I found myself in a situation that I could not control, and I told no one how I really felt. But I had started to remember the senses of former lives. It is not that I had ever forgotten who I had been and what I had done, but somehow, being with Leis, I began to remember so clearly. 

I often found myself walking out, and went alone to former places. In Montmartre, we were near where the Grand Chatelet, the prison, fronted the butchers'. A place I had often been in former times, before my little doves, my Dasius and my Nicky. In those days, hundreds of years past, I had often waited out front of the Chatelet for news of friends, my hands clasping and unclasping with anxiety for their fates. Praying to my Lord on behalf of my Gabriel, or Arsene, or any of the others, who had news to hear from court. Sure, we had friends who were heretics and prostitutes, inside of there. The smell of animals dying on the other side of the street.

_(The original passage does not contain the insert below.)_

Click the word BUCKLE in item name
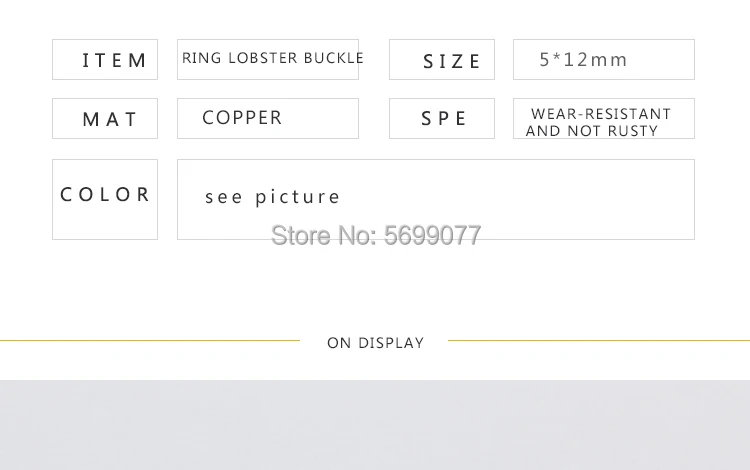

From Leis's side in our Montmartre house, remembering my Gabriel and Arsene, I went with the breeze on my back across the river to the old palace, and I sat on a bench, dazed. Some bench. I wore Dasius's hat and sat quietly. In our old neighborhood of Le Marais, in 1407, now three hundred years gone, Burgundy's men hacked the Prince to pieces in the street. Blood ran in the dirt. The smell of brain and panicked, wild horses. Pieces of men. Our water-carrier whispered of witnessing it to my Arsene, light of afternoon filtering in through the cracked door. Arsene told it to me later. My smart, kind Arsene. The second son of a silversmith. Old enough to talk to me about the women he might have married, had he any inclination toward the fairer sex, and how they were all grown old now. His fingers twining with mine, blue eyes twinkling. He would have been ruined by the fumes of silverworking. I pressed my cheek against his rough, pock-marked skin. He always hugged me tightly, as if worried that I would not know he was there. I had met him in some month of 1210. We were natural lovers.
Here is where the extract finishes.